Billboard published a weekly chart in 1971 ranking the top-performing singles in the United States in soul music and related African American-oriented music genres; the chart has undergone various name changes over the decades to reflect the evolution of such genres and since 2005 has been published as Hot R&B/Hip-Hop Songs. In 1971, it was published under the title Best Selling Soul Singles, and 21 different singles topped the chart.

In the issue of Billboard dated January 2, King Floyd reached number one with "Groove Me", displacing the final number one of 1970, "Stoned Love" by the Supremes.
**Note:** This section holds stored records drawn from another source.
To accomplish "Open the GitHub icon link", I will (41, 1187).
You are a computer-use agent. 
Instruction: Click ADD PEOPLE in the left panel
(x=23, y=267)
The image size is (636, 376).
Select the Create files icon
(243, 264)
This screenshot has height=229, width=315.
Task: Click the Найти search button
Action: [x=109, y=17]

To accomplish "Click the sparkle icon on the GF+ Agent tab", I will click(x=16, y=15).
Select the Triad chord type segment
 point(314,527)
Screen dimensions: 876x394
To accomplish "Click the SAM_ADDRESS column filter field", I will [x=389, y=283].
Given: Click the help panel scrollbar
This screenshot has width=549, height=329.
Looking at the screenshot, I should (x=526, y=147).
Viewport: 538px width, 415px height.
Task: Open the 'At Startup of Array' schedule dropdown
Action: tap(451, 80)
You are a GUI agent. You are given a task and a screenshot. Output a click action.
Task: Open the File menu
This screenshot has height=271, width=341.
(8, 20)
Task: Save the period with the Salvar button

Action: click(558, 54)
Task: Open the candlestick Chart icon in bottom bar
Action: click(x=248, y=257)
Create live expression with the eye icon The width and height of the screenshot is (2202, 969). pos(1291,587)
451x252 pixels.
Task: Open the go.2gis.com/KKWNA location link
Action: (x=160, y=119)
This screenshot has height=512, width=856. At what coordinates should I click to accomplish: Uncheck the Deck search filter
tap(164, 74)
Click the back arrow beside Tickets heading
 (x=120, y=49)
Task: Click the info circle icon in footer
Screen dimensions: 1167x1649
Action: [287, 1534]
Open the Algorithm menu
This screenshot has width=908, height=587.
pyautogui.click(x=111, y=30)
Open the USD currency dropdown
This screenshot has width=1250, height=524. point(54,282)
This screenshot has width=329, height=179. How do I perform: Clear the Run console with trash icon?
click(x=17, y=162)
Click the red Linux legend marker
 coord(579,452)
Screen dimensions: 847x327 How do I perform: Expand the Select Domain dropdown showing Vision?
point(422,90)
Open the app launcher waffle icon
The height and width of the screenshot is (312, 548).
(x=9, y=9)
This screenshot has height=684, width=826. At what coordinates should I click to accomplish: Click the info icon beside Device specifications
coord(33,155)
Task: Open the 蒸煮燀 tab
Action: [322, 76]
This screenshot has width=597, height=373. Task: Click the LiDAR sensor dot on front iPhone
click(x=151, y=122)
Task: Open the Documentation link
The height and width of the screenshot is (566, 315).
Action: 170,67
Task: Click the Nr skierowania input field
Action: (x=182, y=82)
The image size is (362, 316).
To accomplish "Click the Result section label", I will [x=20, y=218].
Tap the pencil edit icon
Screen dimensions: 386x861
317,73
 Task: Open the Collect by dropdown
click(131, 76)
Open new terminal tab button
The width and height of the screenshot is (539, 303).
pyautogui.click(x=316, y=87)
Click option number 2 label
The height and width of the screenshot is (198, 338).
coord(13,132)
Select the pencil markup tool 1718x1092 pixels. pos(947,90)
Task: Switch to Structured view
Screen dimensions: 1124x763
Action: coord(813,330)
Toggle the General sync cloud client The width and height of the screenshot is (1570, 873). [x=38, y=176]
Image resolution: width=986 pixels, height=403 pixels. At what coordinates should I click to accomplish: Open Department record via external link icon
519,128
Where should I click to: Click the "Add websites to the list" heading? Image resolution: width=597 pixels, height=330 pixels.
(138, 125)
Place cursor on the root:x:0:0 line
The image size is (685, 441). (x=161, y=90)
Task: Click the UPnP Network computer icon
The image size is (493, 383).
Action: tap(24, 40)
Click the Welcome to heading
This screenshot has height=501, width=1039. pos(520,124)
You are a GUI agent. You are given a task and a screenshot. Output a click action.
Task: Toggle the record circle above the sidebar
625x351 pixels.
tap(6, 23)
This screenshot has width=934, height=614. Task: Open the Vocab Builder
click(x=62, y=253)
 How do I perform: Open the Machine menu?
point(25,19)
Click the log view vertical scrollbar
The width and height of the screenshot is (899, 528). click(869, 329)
It held the top spot for three weeks, was replaced for a single week by "If I Were Your Woman" by Gladys Knight & the Pips, and then returned to number one for one further week. "Groove Me" was Floyd's first number one but proved to be his only single to reach the top spot. It was replaced at number one by "(Do The) Push and Pull (Part 1)" by Rufus Thomas, another first-time chart-topper. Thomas had first recorded in 1941, but did not achieve his greatest success until the early 1970s, when he was well into his 50s; as with Floyd, his 1971 number one was his only chart-topping single. Honey Cone, Jean Knight, Denise LaSalle, the Persuaders, and the Chi-Lites also reached number one in 1971 for the first time in their respective careers.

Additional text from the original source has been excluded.